The issue with our AI debate is that there's not a single "problem" but many inter-dependent issues without a clear system-wide solution.
- Big tech monopolizing the models, data, and hardware.
- Copyright concerns.
- Job security.
- AIs becoming sentient and causing harm for their own ends.
- Corporations intentionally using AI to cause harm for their own ends.
- Feedback loops will flood the internet with content of unknown provenance, which get included in the next model, etc.
- AI hallucinations resulting in widespread persistent errors that cause an epistemological crisis.
- The training set is inherently biased; human knowledge and perspectives not represented in this set could be systematically wiped from public discourse.
We can have meaningful discussions on each of these topics. And I'm sure we all have a level of concern assigned to each (personally, I'm far more worried about an epistemological crisis and corporate abuse than some AI singularity).
But we're seeing these topics interact in real-time to make a system with huge emergent societal properties.

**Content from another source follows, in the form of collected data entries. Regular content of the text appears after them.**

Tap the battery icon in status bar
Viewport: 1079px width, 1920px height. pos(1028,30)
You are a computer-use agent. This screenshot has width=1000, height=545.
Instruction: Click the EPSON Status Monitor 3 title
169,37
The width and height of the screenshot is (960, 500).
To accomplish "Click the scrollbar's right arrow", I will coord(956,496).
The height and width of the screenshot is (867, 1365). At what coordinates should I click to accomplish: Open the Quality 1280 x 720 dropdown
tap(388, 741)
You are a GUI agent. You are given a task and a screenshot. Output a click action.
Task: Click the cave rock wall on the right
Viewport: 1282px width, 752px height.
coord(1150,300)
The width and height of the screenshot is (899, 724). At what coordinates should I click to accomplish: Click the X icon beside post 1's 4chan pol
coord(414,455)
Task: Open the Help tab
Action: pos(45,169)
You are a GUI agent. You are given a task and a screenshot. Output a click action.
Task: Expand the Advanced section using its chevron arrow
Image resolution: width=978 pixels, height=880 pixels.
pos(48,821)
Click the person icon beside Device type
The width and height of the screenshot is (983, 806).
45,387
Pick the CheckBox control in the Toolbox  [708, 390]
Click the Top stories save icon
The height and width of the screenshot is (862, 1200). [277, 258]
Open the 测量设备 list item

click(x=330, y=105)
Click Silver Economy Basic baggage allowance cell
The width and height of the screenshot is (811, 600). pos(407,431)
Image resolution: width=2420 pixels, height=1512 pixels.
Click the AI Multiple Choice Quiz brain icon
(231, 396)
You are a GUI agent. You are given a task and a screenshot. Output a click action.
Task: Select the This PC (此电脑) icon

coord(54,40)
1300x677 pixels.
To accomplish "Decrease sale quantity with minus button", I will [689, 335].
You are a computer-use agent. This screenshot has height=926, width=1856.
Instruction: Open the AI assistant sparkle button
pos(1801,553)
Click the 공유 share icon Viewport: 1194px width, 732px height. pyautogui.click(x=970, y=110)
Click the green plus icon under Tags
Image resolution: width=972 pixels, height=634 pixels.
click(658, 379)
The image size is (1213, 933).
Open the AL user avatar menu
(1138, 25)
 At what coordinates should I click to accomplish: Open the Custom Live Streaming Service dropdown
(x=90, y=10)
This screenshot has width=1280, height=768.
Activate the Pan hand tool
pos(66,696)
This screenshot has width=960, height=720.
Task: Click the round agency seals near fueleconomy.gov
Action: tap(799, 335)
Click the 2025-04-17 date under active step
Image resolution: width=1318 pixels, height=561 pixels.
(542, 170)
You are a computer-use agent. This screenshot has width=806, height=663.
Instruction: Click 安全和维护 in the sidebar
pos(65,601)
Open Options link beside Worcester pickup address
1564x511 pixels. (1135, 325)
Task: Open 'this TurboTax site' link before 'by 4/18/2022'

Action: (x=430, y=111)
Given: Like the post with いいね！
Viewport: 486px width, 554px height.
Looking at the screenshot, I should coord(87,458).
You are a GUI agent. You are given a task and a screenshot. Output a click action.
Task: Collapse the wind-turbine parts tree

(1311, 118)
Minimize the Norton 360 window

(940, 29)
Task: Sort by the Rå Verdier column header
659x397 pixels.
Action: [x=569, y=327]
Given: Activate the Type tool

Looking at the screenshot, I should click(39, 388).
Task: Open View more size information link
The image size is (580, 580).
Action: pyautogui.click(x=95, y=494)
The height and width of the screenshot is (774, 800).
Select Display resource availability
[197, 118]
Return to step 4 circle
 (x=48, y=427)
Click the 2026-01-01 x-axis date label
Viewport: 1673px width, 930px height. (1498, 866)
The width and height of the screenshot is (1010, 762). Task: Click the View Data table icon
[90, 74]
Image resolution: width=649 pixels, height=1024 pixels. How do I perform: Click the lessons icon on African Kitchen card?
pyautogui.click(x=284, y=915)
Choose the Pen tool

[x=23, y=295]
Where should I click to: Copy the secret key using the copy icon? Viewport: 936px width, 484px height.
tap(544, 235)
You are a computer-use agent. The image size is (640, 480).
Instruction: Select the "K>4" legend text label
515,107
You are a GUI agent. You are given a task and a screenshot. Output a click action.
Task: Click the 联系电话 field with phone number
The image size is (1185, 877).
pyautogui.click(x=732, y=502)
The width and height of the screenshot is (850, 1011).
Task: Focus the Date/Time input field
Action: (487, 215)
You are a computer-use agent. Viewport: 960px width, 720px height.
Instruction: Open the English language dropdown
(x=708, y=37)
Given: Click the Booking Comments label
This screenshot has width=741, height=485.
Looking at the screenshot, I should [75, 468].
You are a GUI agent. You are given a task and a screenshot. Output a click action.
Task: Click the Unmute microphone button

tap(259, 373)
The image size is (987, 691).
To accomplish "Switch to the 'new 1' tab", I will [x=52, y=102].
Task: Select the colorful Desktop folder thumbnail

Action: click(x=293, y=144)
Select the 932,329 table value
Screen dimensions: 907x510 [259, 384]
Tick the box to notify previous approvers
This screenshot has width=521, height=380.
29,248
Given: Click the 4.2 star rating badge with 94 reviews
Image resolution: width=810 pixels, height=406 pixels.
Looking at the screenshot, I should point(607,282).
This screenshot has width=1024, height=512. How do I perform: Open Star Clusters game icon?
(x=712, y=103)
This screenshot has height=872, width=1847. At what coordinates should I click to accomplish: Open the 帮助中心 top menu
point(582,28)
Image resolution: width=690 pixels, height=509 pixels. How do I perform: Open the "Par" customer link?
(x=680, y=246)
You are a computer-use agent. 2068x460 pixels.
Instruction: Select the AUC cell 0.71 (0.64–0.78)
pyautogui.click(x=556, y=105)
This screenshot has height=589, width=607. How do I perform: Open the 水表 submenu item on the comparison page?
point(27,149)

Not sure anyone has a handle on the big picture (there is no one driving the bus!) but there's plenty of us sitting in the passenger seats and raising alarm bells about what we see out our respective little windows.
The weird thing is what people essentially ignore altogether in their discussions.
An "AGI" artificial consciousness is imagined as literally a slave, working tirelessly for free. At the same skill level or higher than any human. Somehow, that entity is supposed not to bother about its status, while per definition being fully aware and understanding of it. Because humans manage not to bother about it either?
With the latest installments, people already have serious difficulties discerning the performance from that of "real" humans. At the same time, they consider the remaining distance to be insurmountably huge.
Proponents talk about inevitability and imagined upsides, yet actually, nobody has given proper thought to estimating probable consequences. A common fallacy of over-generalization is used to suggest, nothing bad will happen "like always".
People let themselves be led by greed instead of in- and foresight.
> An "AGI" artificial consciousness is imagined as literally a slave, working tirelessly for free.
Here's the thing. People seem to imagine that AGI will be substantially like us. But that's impossible - an AGI (if it comes from a deep learning approach) has no nerves to feel stimuli like pain/cold/etc, it has no endocrine system to produce more abstract feelings like fear or love, it has no muscles to get tired or glucose reserves to get depleted.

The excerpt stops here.